2) Diffuse ownership: The Irish Companies Register indicates that Dawn Meats is a "private unlimited company". This is an unusual arrangement that exposes its owners to unlimited joint and several liability for the company’s debts.
Whatever the reasons are for adopting this structure, three deductions can be drawn from it.
Firstly, that there are not many owners of Dawn Meats; secondly that these owners have a very high degree of confidence both in each other and in their individual and joint capacity to effectively direct the management of the company; thirdly they all have a strong and effective interest in the performance of management.
None of these three observations apply collectively to the 4000+ farmer owners of Alliance. The outcome has been mutual hostility and distrust between owners and management, which led to both governance and managerial ineffectiveness.
These shortcomings have been noted by many other commentators in addition to this writer.
They have been a persistent feature of this country’s larger primary product co-operatives.
Dawn Meats’ owners will therefore undoubtedly bring cultural change to Alliance. Some of Alliance’s directors and managers will thrive and survive in this demanding environment — many will not. The same goes for their suppliers.

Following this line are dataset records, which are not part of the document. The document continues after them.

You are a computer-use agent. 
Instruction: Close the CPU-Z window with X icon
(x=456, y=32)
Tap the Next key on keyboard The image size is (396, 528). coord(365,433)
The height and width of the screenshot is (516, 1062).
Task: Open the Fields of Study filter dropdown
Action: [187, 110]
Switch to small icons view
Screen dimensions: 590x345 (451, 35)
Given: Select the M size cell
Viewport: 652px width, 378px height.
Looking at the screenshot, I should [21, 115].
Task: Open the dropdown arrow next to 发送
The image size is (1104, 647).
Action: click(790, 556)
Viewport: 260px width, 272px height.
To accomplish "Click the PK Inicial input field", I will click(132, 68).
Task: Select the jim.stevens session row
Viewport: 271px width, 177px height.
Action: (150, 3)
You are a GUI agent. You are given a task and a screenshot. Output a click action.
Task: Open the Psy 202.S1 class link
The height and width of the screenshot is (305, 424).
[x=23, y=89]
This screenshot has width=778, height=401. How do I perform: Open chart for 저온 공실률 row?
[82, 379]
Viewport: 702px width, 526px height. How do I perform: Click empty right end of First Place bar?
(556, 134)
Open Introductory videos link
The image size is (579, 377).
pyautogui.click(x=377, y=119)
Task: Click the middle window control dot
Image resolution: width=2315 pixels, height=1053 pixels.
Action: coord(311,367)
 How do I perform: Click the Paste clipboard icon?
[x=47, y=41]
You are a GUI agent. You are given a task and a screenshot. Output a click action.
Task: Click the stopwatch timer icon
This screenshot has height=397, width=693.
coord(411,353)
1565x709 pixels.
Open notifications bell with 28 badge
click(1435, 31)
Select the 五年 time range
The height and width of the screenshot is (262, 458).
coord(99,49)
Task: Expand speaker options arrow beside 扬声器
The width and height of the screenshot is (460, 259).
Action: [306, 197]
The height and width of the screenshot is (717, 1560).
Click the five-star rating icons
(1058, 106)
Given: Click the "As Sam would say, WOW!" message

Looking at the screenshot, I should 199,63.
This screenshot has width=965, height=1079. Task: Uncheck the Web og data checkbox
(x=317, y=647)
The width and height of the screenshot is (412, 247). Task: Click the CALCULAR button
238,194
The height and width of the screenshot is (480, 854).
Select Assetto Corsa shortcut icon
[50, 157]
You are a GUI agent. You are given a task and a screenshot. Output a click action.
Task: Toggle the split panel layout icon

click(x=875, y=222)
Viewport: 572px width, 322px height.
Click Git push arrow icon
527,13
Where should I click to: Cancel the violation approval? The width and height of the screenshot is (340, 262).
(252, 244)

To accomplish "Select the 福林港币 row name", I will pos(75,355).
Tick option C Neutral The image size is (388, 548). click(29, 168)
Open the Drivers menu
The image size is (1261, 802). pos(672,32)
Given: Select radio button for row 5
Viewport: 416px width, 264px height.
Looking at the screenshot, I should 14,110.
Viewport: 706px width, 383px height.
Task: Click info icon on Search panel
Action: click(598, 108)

Meanwhile in some paddock, three New Zealand farmers might be having a serious talk about how to reinvest their Alliance payout in order to avoid the consequences of their peers’ recent decision.
Dawn Meats shows that, with the correct ownership structure and discipline, anything can come from such conversations.
• Robert Hamlin is a senior lecturer in marketing at the University of Otago. He was once a supplier/member of a meat marketing co-operative operating in an unregulated market.